How to trim an embedding model's vocabulary for a target language

embedding-vocab-trimmer — reduce a multilingual text-embedding model to a single target language with no training and no GPU, by surgically trimming its token vocabulary.

In a multilingual embedding model, the token-embedding matrix dominates the parameter count (EmbeddingGemma-300M: $262{,}144 \times 768 \approx 201\text{M}$ of ${\sim}308\text{M}$ total params). When the model is deployed for a single language, all other language embeddings are unused. trim_vocab.py identifies the tokens that language actually uses, retains the top-$K$ by corpus frequency, re-indexes the embedding matrix, and rewrites the BPE merge table — leaving the transformer encoder and the SentenceTransformers pooling/Dense heads bit-for-bit unchanged.

Result on Portuguese (EmbeddingGemma-300M → 157M): the 64k-token trim retains 99.4% of the full model's MTEB(por) score at half the parameters — with zero training.
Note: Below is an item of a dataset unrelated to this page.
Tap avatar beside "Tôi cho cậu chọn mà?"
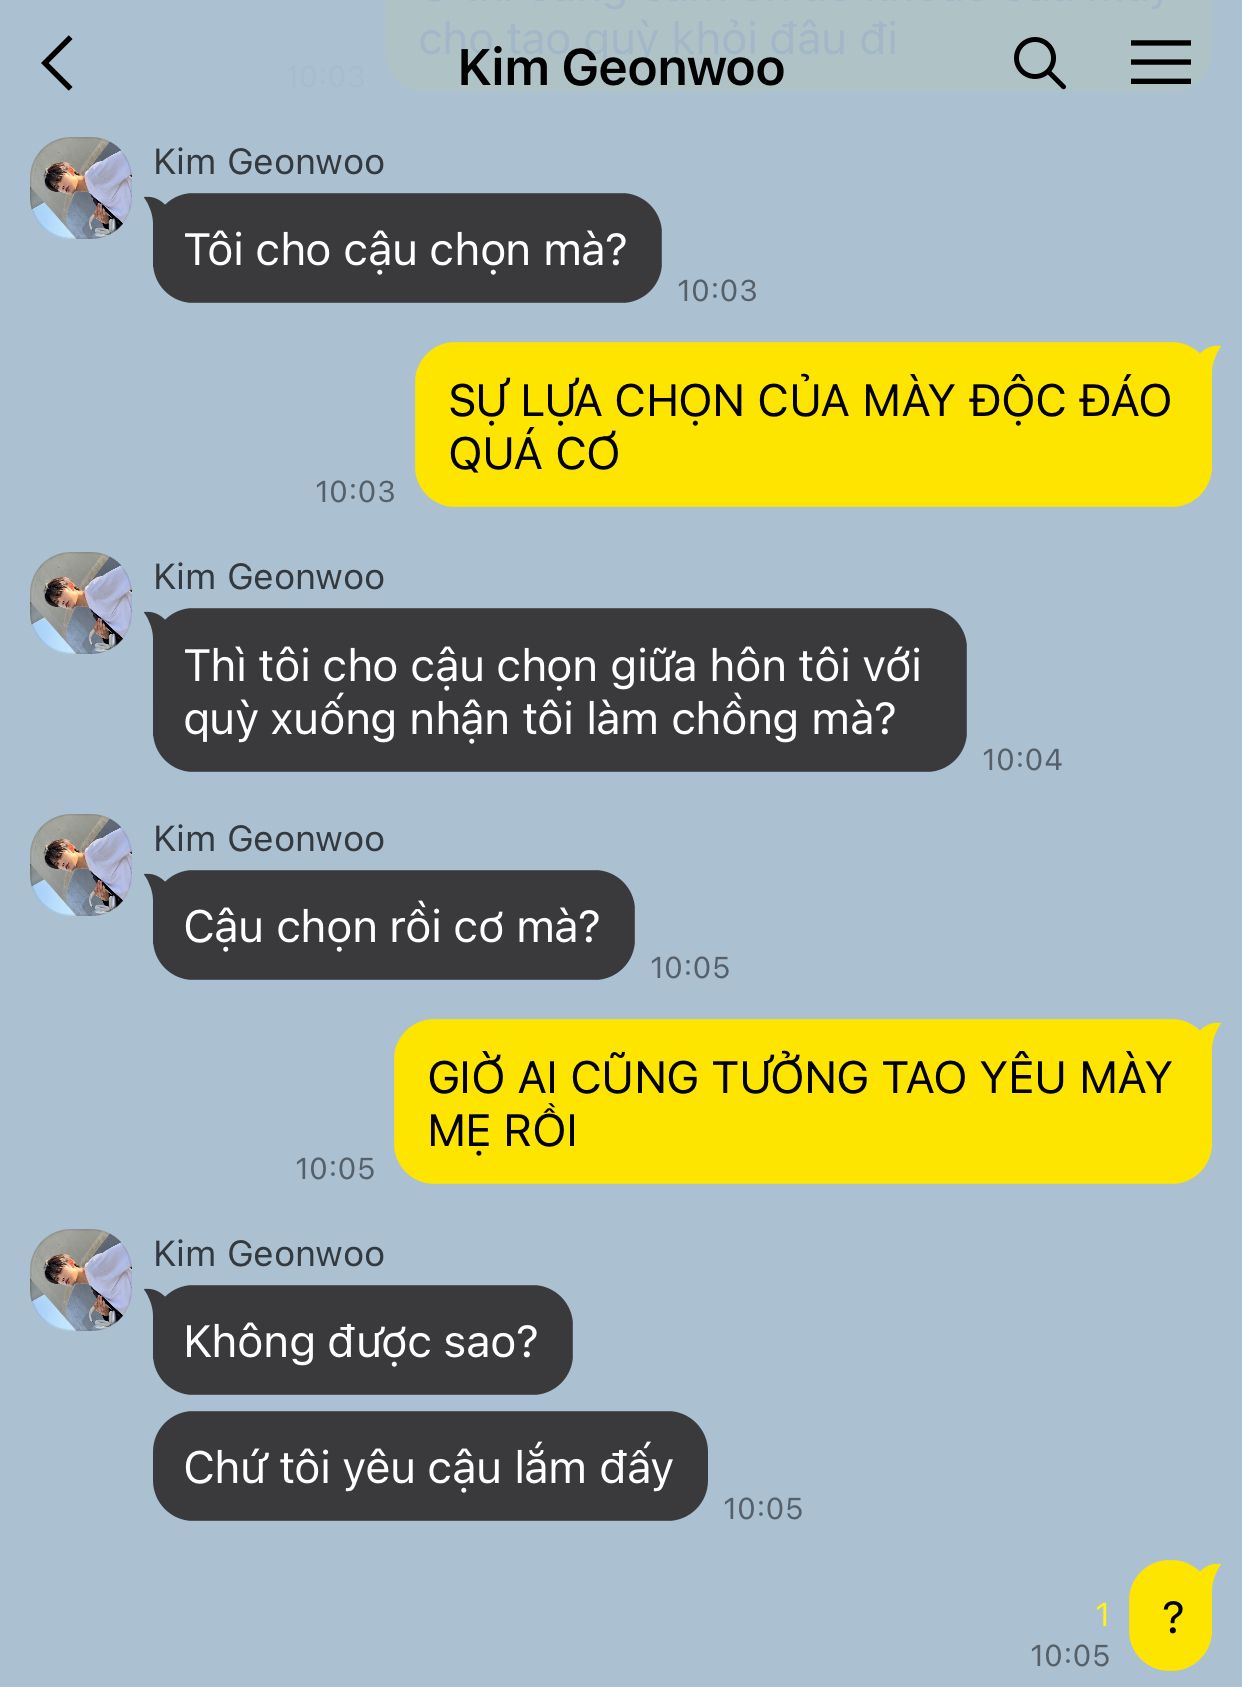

📦 Example model: tardellirs/embeddinggemma-pt-br · 🛠️ Tool: github.com/tardellirs/embedding-vocab-trimmer

Method

Let $\mathcal{V}$ be the full vocabulary of the multilingual model, $|\mathcal{V}| = V$, and $d$ the embedding dimension. The embedding matrix is $E \in \mathbb{R}^{V \times d}$, where row $E_v$ is the embedding of token $v \in \mathcal{V}$.
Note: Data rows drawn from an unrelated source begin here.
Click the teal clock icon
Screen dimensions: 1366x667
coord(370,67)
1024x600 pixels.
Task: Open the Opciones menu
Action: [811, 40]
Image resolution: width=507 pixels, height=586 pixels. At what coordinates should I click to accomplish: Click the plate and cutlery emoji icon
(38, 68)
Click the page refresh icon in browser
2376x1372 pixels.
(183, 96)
1. Corpus-based frequency estimation

Given a target-language corpus $\mathcal{C}$, tokenize it with the original tokenizer $\tau$ and count token occurrences:

$$f(v) = \sum_{x \in \mathcal{C}} \sum_{t \in \tau(x)} \mathbf{1}[t = v], \qquad v \in \mathcal{V}$$

2. Vocabulary selection

Let $\mathcal{S} \subset \mathcal{V}$ be the set of mandatory special tokens (pad, bos, eos, unk, and high-frequency byte-fallback tokens). The trimmed vocabulary of size $K$ is:

$$\mathcal{V}_K = \underset{v ,\in, \mathcal{V} \setminus \mathcal{S}}{\text{Top-}K}{f(v)} ;\cup; \mathcal{S}$$

A contiguous re-indexing bijection $\sigma: \mathcal{V}_K \to {0, \ldots, |\mathcal{V}_K|-1}$ is then constructed, preserving the original relative order of token ids.

3. BPE merge consistency

A BPE vocabulary is defined by an ordered list of merge rules $\mathcal{M} = {(a_i, b_i) \to c_i}$. A merge is valid only when all three tokens involved survive the trim:

$$\mathcal{M}_K = {(a, b) \to c ;\in; \mathcal{M} ;\mid; a \in \mathcal{V}_K ;\land; b \in \mathcal{V}_K ;\land; c \in \mathcal{V}_K}$$

This is the critical step most implementations overlook: retaining a merge whose product $c \notin \mathcal{V}_K$ causes the tokenizer to emit a token id that no longer exists in the embedding matrix, silently producing garbage embeddings or an index error at inference time.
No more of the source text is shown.